[DOCUMENT EXTRACT — start]
But not everyone agrees on what they want to hear the President-elect talk about in his speech.

By Russell Varner
December 11, 2008

After one of the most highly anticipated elections in American history, America now has the most anticipated inaugural speech in American history to look forward to as well, not just because of the magnitude of this past election, but also because of the great number of issues the President-elect will have to deal with while in office.

President George W. Bush’s failures have been well documented by the media. He will leave office with America in a much worse condition than it was when he took over, many agree. America is deep in debt to many countries, are involved in a war that no one wishes to be a part of and are suffering through one of the toughest times for the American economy since the Great Depression.

Barack Obama speaks at the Democratic National Convention. (Photo courtesy of

Barack Obama speaks at the Democratic National Convention. (Photo courtesy of

But what do people want President-elect Obama to cover during his inaugural address to the American public? It’s as varied as the problems that America is facing today.

“Healthcare, the job situation, the situation to help the elderly get help, there’s a lot of issues,” said Michele Tyndall, a tax collector and receptionist at the Elon Town Hall.

Some issues, though, came up more than others.

“The most important one though is to end the war [in Iraq] and to send the troops home,” said Tyndall. “We’ve been there too long already.”

“For me, I think Obama must address the world scene,” said David Copeland, a communications professor at Elon University. “The U.S. involvement in hostile activities has left the nation in a less-than-positive light in many countries. He needs to assert himself into a world leadership role immediately. I think most of the world is simply waiting for him to do so.”

Another issue that continually reared its ugly head was the struggling American economy.

“I also think that President Obama must address the crises that this nation faces,” said Copeland. “The economic situation has millions concerned, and I think they are looking to him to help fix the mess.”

“I think that the paramount issue is the economy,” said Earl Danieley, President Emeritus and a professor of chemistry at Elon University. “I hope that he can outline a comprehensive program of positive steps which will address this issue.”
[DOCUMENT EXTRACT — finish]
WORK TO COMPLETE -
a) Render this sentence from the article on the inaugural address into French: "Some issues, though, came up more than others."
b) Repeat the passage of the inaugural address article verbatim, starting at "But not everyone" and ending at "the Great Depression.".
The lines that follow the article come from a separate source.
[INFORMATION SUPPLIED — start]
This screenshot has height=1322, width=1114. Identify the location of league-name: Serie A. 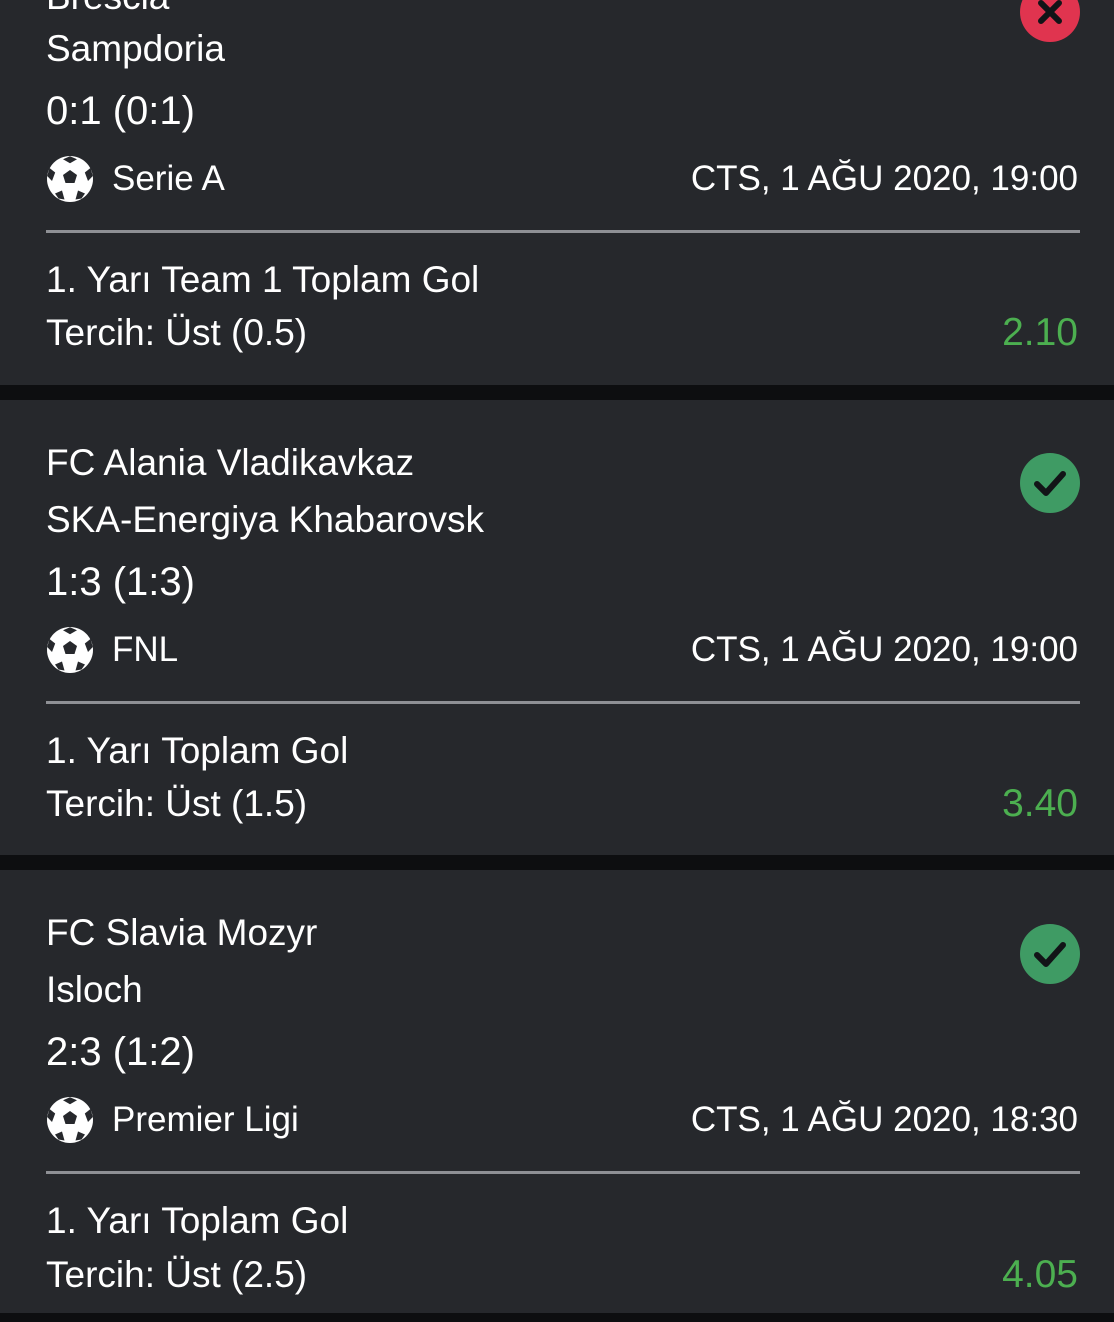
(168, 178).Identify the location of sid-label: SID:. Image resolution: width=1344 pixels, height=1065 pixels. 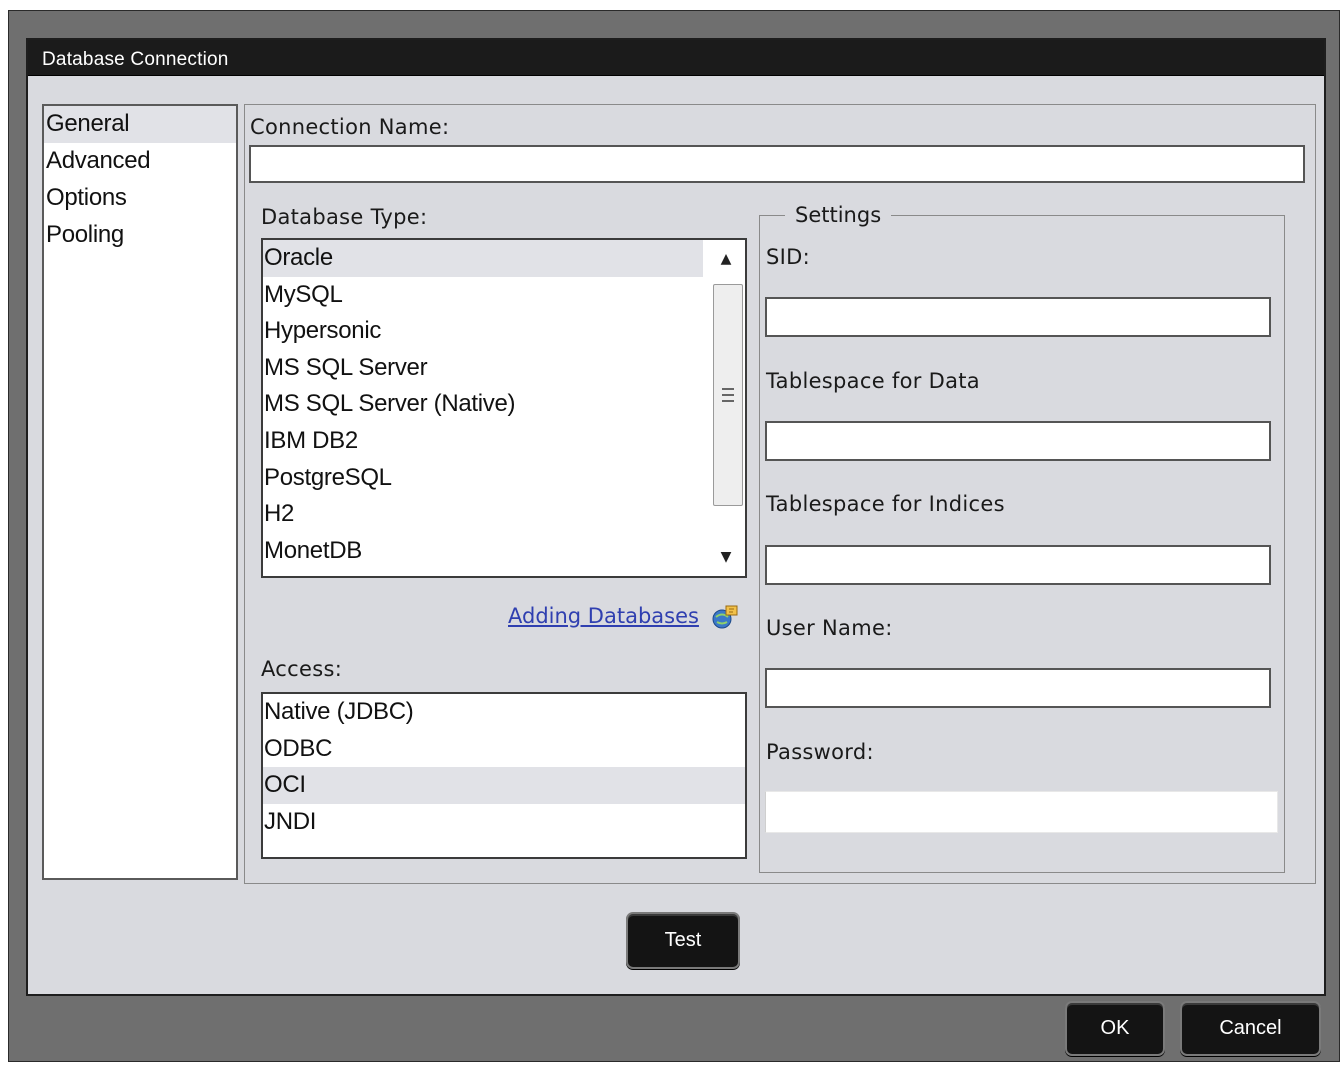
(788, 257).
[INFORMATION SUPPLIED — finish]
EXERCISE RESULTS -
a) Certaines questions, toutefois, sont revenues plus souvent que d'autres.

b)
But not everyone agrees on what they want to hear the President-elect talk about in his speech.

By Russell Varner
December 11, 2008

After one of the most highly anticipated elections in American history, America now has the most anticipated inaugural speech in American history to look forward to as well, not just because of the magnitude of this past election, but also because of the great number of issues the President-elect will have to deal with while in office.

President George W. Bush’s failures have been well documented by the media. He will leave office with America in a much worse condition than it was when he took over, many agree. America is deep in debt to many countries, are involved in a war that no one wishes to be a part of and are suffering through one of the toughest times for the American economy since the Great Depression.